The Trans-Atlantic Commute

All those city council members who grumble about having to go out in the evening to attend a monthly meeting can be thankful they don't have to fly eight hours to get there.
by | August 2000

All those city council members who grumble about having to go out in the evening to attend a monthly meeting can be thankful they don't have to fly eight hours to get there.

In February, Catherine Kernen, who was two years into her four-year term on the borough council in Collegeville, Pennsylvania, was transferred to Manchester, England, for business purposes. Rather than resign her post, however, Kernen decided to try to finish her term.

Since then, she has been scheduling business meetings back in the U.S. to coincide with the council's meeting schedule. Her employer, a pharmaceutical firm called AstraZeneca, foots the bill for her flights.

Although Kernen hopes that she will figure out a way to move back to Collegeville, while still keeping tabs on the company's British and Swedish workers, she has embraced her current situation. "They even have borough councils in the U.K," she says. "I follow everything, and it's exactly the same issues that they're having here as in Collegeville." She is taking a class on Swedish politics and watching the British grapple with suburban sprawl and traffic calming.

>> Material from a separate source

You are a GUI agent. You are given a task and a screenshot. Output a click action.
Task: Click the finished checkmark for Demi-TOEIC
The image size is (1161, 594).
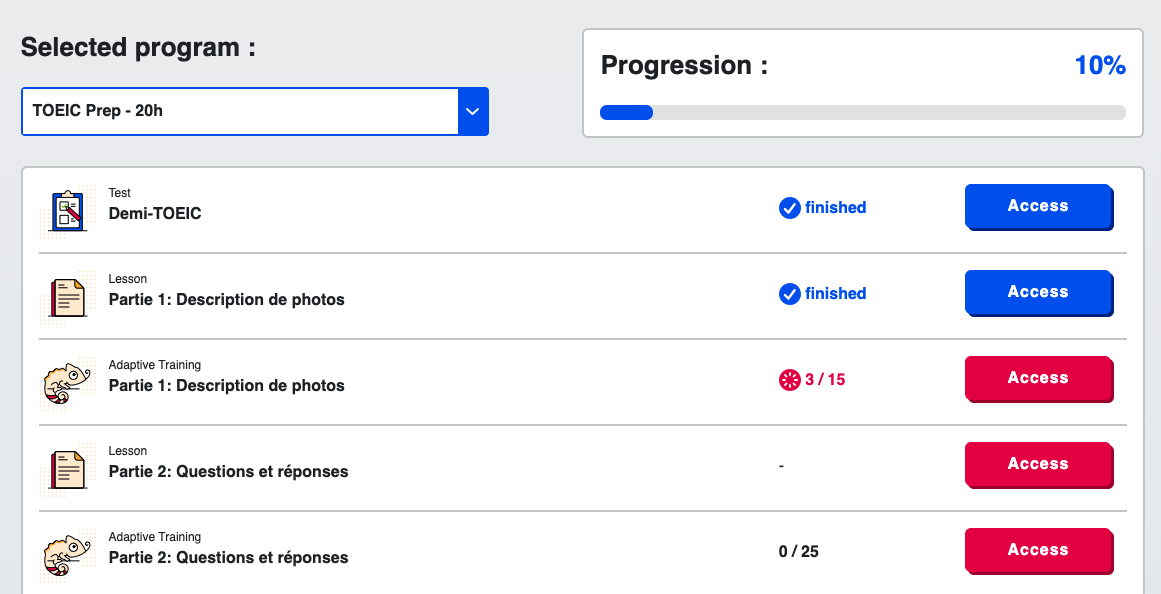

Kernen spends about 15 hours a week on council business, almost all of it on the Internet. She relies on e-mail for communication and reads local newspapers online. "You couldn't have done this a few years ago," she says.

So far, her constituents and colleagues seem satisfied with the arrangement. "If anyone asks me to, I'm happy to resign," she says. "I'll stay as long as I can add value."

Fellow council member Lee Leming, who exchanges e-mails with Kernen almost every day, notes, "We've had people on the council who lived in the borough and did less. It's what you make of it, no matter where you are."